> [Article]:
========================================
Conservatives who rightly care about the institutional health of the Supreme Court would also be wise to support this reform. The Court has come under fire as of late from those on the left who vociferously disagree with the merits of its decisions. Claims that "the Court got it wrong" have devolved into "the Court is illegitimate." It's not surprising that the Court hasn't escaped the wrath of political hyperbole: A political culture that fuses incompetence with zeal doesn't look kindly on a Court that has resisted adopting the markers of that culture.

The Court does not conduct its business on C-SPAN. The justices do not tweet. Recent decisions like the ruling in Dobbs v. Jackson Women's Health Organization that overturned Roe elevate the underlying tension between a traditionalist institution and today's political culture to the surface: The outlier institution is making decisions with immense, real-world impact.

If the tenor of our politics became more serious and policy-focused with the help of a filibuster reform, hyperbolic attacks on the Court might decrease. So long as Americans dismiss Congress as the locus of policy change, the public will continue to lash out at other institutional actors and deride them as illegitimate when their decisions fail to align with their own political views. A more sober political culture — one that is attentive to real-world facts and problems, partly because the public feels it is capable of addressing them — will not provide fertile soil for vitriolic attacks on the legitimacy of our governing institutions.

What's more, less attention would be paid to the Court if Congress were to reach more substantive outcomes that have an impact on people's lives. This logic should be familiar to legal conservatives: The movement sprang up from the insight that the Court had wrongly crept into matters best left to Congress and the state legislatures.

A second benefit of this filibuster reform is that it would empower Congress to assume the duties granted to it by the Court's new separation-of-powers jurisprudence — duties the legislative branch has traditionally been expected to fulfill under our constitutional order. The Court, led by Chief Justice John Roberts, is in the process of gradually forcing Congress to put up or shut up: John Yoo and Robert Delahunty have noted in these pages that the justices are invoking the major-questions doctrine to curb agency actions that lack congressional authorization. Chevron deference has also disappeared from the Court's rulings and could be abolished for good this term. As law professor Mila Sohoni recently put it, the Court's emergent separation-of-powers jurisprudence "plac[es] the onus on today's gridlocked Congress to revisit complex regulatory schemes enacted years or decades ago." The Court is becoming less solicitous of the administrative state's claims to immense authority, instead requiring Congress to speak clearly if it means to give federal agencies many of the awesome powers they purport to possess.
========================================
> [Listed records]:

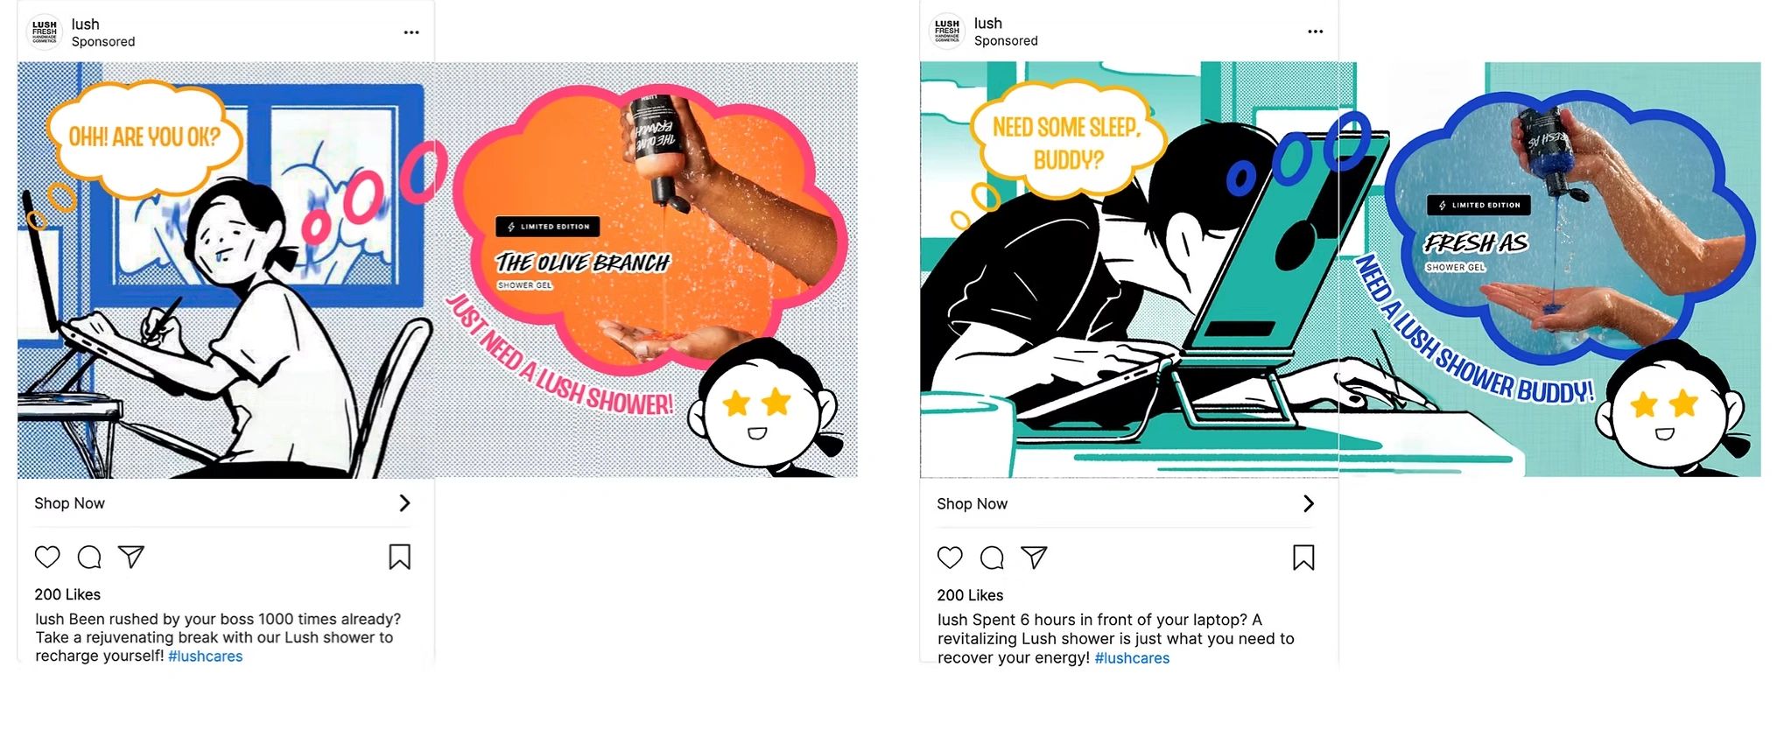Viewport: 1791px width, 737px height.
Task: Open #lushcares hashtag in left caption
Action: point(205,656)
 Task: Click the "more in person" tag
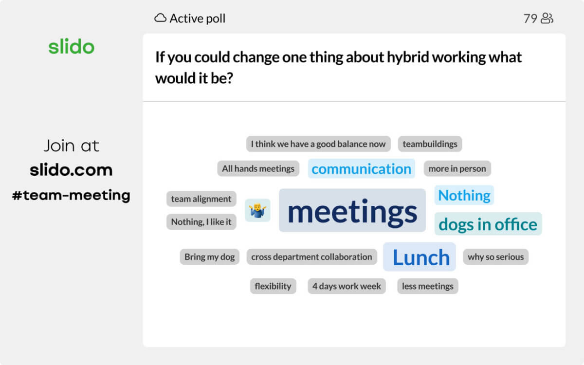457,169
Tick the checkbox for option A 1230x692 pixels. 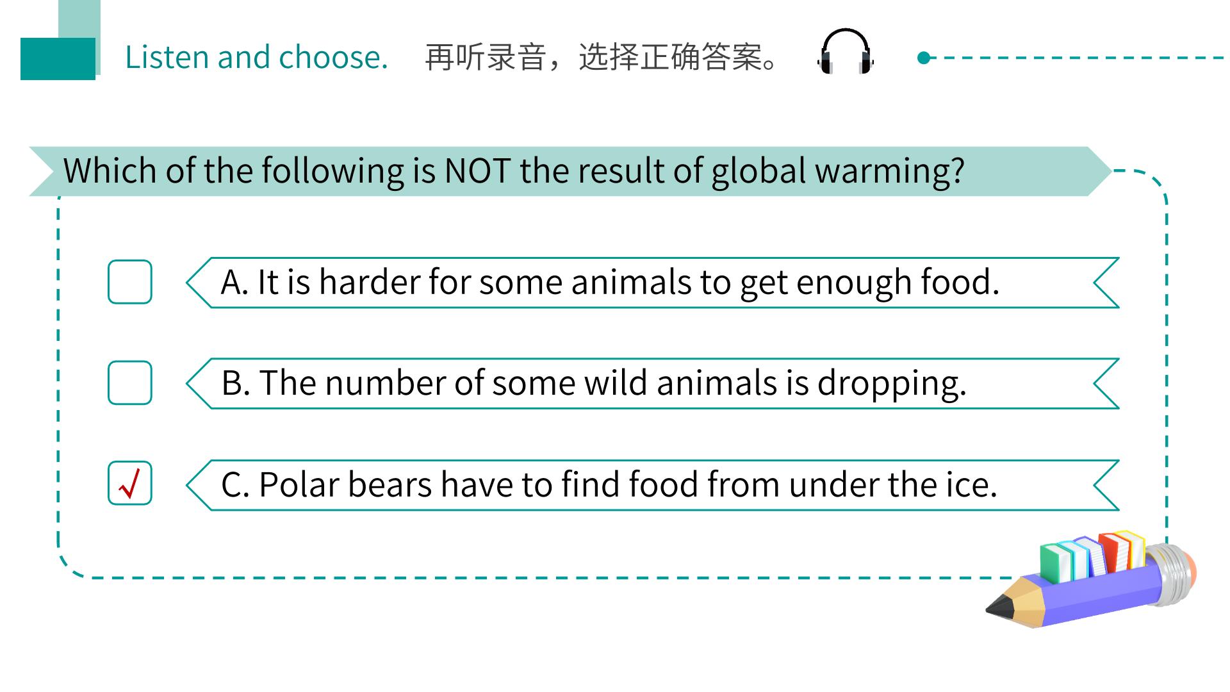click(130, 281)
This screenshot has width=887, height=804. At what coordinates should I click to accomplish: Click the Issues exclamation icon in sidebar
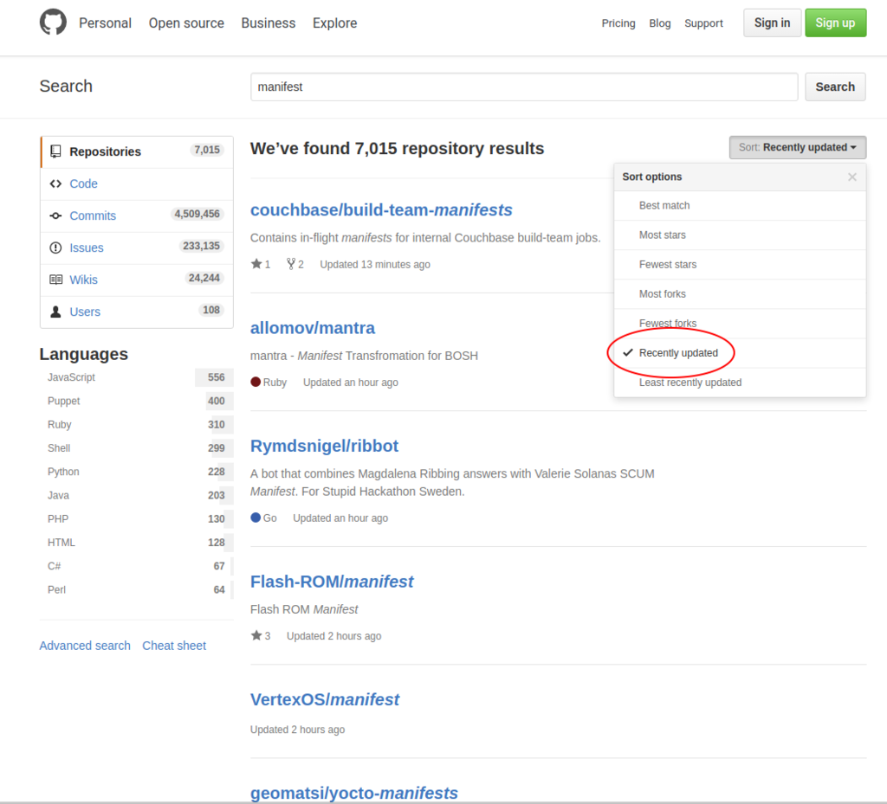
========================================
> [What is asked]:
A – In the essay on filibuster reform, what doctrine are the justices invoking to curb agency actions that lack congressional authorization?
B – Does each statement agree with the essay on filibuster reform? Answer yes or no for each and quote the deciding words. (i) The justices post their views on Twitter. (ii) Chevron deference has disappeared from the Court's rulings. (iii) The legal conservative movement grew from the view that the Court had wrongly moved into matters best left to Congress and the state legislatures.
C – Transcribe the essay on filibuster reform between "Conservatives who rightly" and "of that culture.", inclusive.

> [Worked solutions]:
A – The major-questions doctrine.

B –
(i) No: "The justices do not tweet."
(ii) Yes: "Chevron deference has also disappeared from the Court's rulings"
(iii) Yes: "The movement sprang up from the insight that the Court had wrongly crept into matters best left to Congress and the state legislatures."

C –
Conservatives who rightly care about the institutional health of the Supreme Court would also be wise to support this reform. The Court has come under fire as of late from those on the left who vociferously disagree with the merits of its decisions. Claims that "the Court got it wrong" have devolved into "the Court is illegitimate." It's not surprising that the Court hasn't escaped the wrath of political hyperbole: A political culture that fuses incompetence with zeal doesn't look kindly on a Court that has resisted adopting the markers of that culture.